What needs to be done
In how many lines of the records below does the word "computer" appear? Reply with the number only.
[Input records Boundary: Start]
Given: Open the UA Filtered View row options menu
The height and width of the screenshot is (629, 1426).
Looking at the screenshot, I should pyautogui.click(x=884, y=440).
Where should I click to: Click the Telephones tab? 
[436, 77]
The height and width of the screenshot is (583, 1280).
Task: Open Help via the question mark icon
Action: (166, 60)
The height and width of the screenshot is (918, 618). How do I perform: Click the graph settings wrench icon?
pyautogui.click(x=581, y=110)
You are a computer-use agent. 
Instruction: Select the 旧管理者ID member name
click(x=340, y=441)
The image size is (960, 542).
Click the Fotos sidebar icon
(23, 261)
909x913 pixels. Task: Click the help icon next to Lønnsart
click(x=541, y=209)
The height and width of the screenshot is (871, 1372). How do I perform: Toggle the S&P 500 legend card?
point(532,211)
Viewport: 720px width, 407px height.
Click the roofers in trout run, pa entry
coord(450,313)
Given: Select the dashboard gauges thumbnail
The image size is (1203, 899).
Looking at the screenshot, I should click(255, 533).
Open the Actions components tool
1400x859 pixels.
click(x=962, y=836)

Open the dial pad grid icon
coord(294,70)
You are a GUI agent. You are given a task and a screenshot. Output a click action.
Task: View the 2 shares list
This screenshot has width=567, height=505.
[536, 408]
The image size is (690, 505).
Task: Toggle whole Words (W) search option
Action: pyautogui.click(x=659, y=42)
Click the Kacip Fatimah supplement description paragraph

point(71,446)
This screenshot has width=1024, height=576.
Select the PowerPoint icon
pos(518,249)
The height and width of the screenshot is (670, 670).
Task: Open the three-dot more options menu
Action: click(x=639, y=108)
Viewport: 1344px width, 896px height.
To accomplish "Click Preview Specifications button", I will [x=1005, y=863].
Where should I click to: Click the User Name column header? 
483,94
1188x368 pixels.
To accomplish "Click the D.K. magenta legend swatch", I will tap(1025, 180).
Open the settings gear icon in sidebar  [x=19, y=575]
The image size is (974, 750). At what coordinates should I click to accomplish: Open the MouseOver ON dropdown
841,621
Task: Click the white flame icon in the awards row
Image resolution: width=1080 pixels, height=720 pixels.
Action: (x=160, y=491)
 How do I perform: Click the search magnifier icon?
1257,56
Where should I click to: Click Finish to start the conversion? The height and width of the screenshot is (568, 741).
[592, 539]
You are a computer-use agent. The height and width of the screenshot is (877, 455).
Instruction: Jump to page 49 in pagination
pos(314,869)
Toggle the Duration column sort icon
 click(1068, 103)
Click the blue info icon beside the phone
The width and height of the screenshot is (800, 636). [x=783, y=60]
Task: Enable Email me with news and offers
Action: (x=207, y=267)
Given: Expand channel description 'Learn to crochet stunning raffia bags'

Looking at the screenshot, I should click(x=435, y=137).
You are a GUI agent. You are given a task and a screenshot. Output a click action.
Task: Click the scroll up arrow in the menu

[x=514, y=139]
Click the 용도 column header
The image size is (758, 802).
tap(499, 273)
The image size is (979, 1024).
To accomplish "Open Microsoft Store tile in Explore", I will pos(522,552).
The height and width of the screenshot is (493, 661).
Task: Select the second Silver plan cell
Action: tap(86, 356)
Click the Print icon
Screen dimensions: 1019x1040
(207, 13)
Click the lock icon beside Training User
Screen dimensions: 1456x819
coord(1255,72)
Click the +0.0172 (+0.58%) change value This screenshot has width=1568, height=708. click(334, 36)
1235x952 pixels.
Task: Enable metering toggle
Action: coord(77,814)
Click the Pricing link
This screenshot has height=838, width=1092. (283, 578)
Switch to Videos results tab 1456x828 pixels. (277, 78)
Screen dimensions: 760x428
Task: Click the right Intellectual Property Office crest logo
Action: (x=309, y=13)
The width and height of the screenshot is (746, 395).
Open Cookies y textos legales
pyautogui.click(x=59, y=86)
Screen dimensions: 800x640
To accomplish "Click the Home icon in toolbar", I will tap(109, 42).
[Input records Boundary: End]
Exercise output
2